#### Exercise material
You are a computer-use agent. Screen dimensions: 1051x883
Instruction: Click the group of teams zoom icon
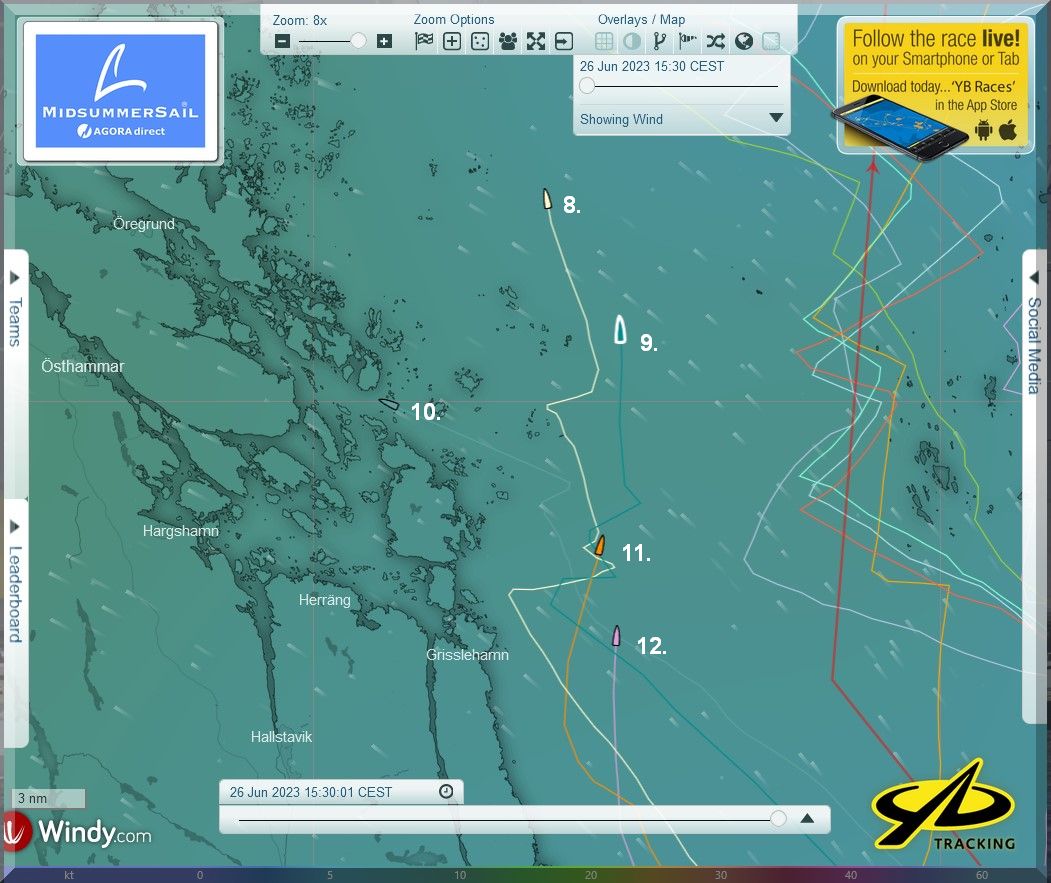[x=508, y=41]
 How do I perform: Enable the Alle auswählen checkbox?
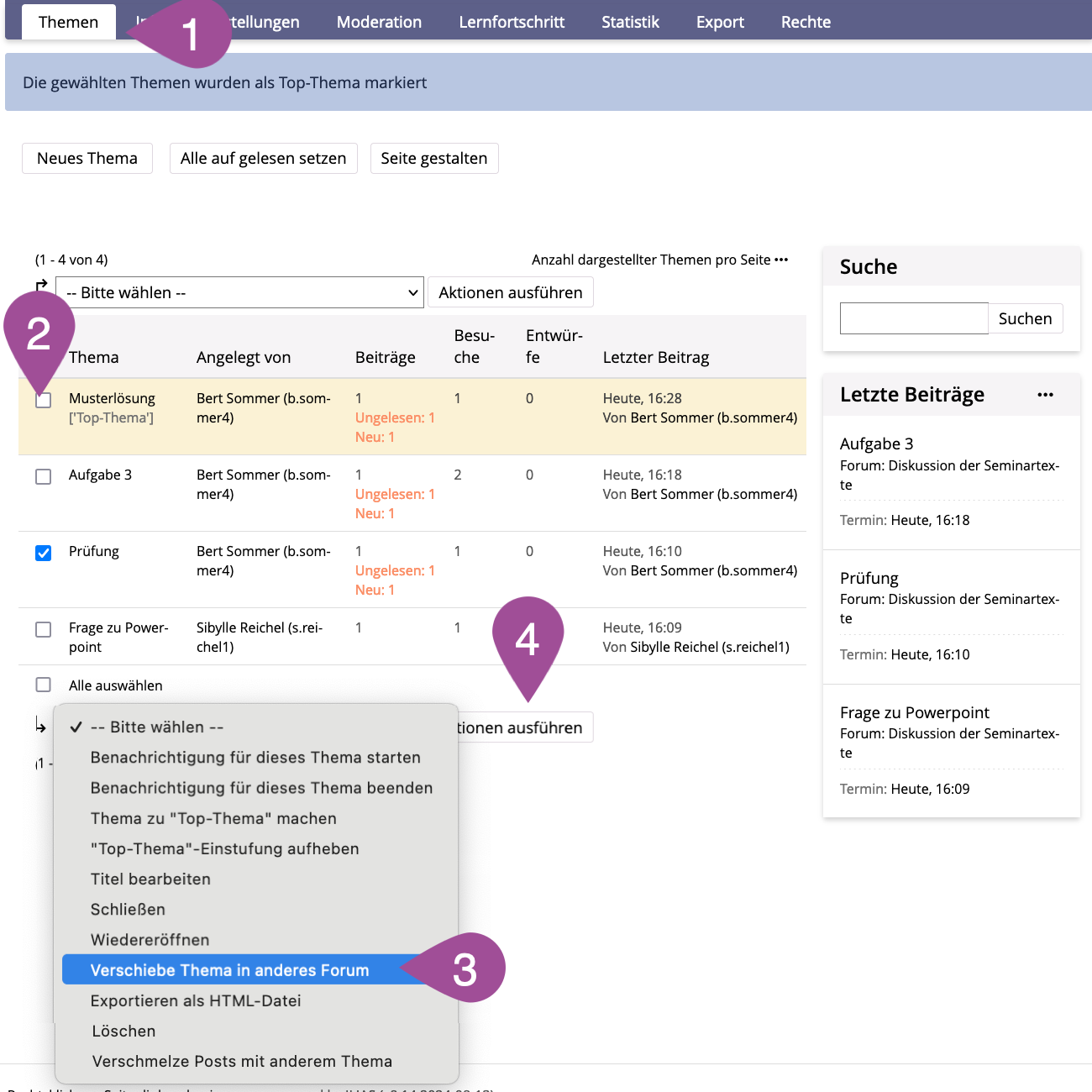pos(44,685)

==

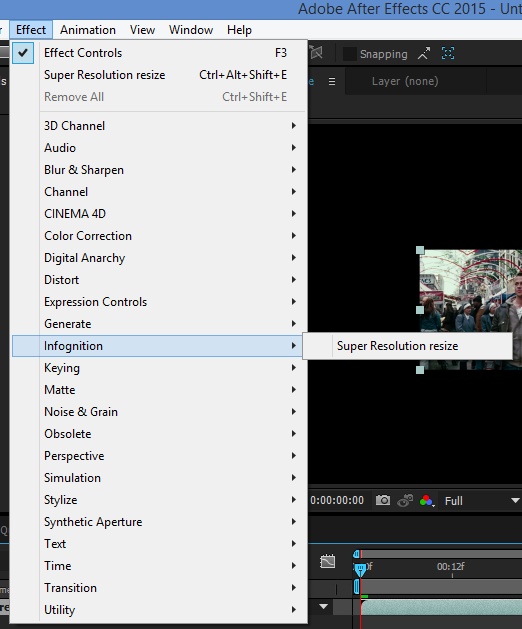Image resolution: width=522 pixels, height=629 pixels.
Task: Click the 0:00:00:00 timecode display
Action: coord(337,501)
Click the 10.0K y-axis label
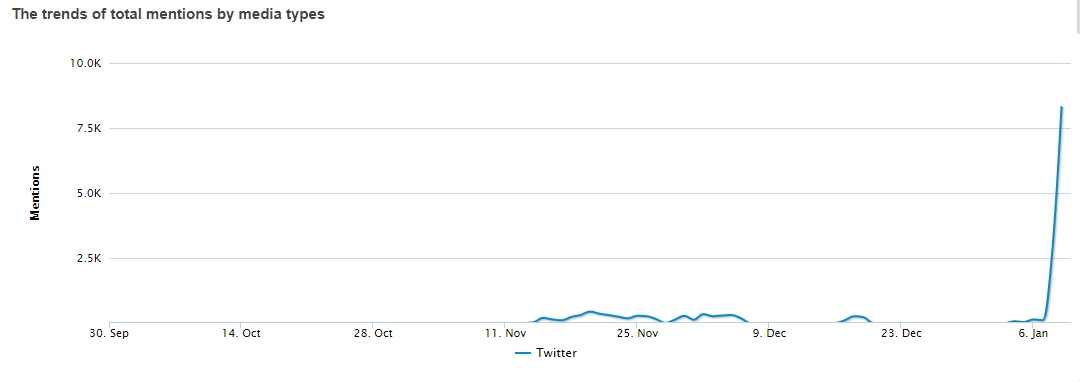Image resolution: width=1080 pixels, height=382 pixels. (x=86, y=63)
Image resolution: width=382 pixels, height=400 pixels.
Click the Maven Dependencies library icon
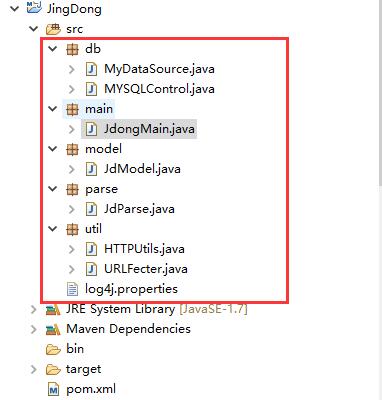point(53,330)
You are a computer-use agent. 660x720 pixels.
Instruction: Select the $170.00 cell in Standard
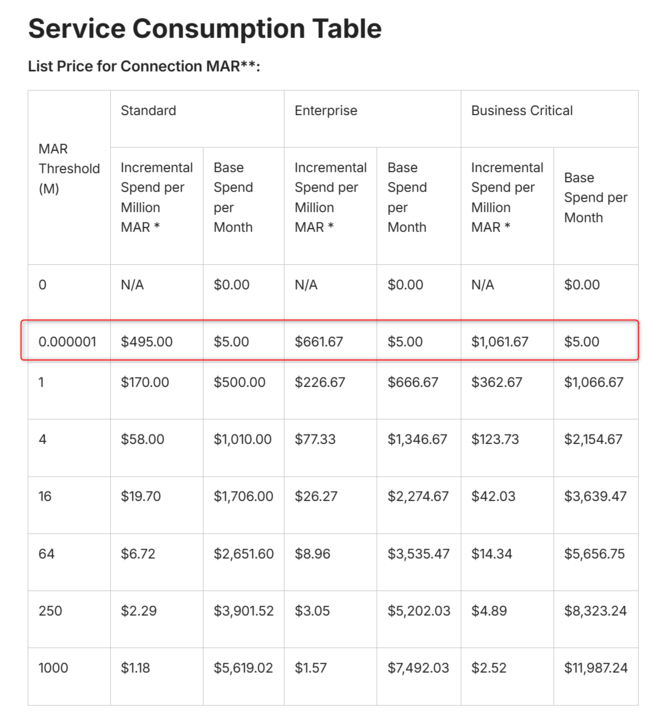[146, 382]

#### What to work on
If a line of the listing above contains "computer", pick it out and copy it.

#### Result of this task
You are a computer-use agent. Screen dimensions: 1051x883
You are a computer-use agent. 660x720 pixels.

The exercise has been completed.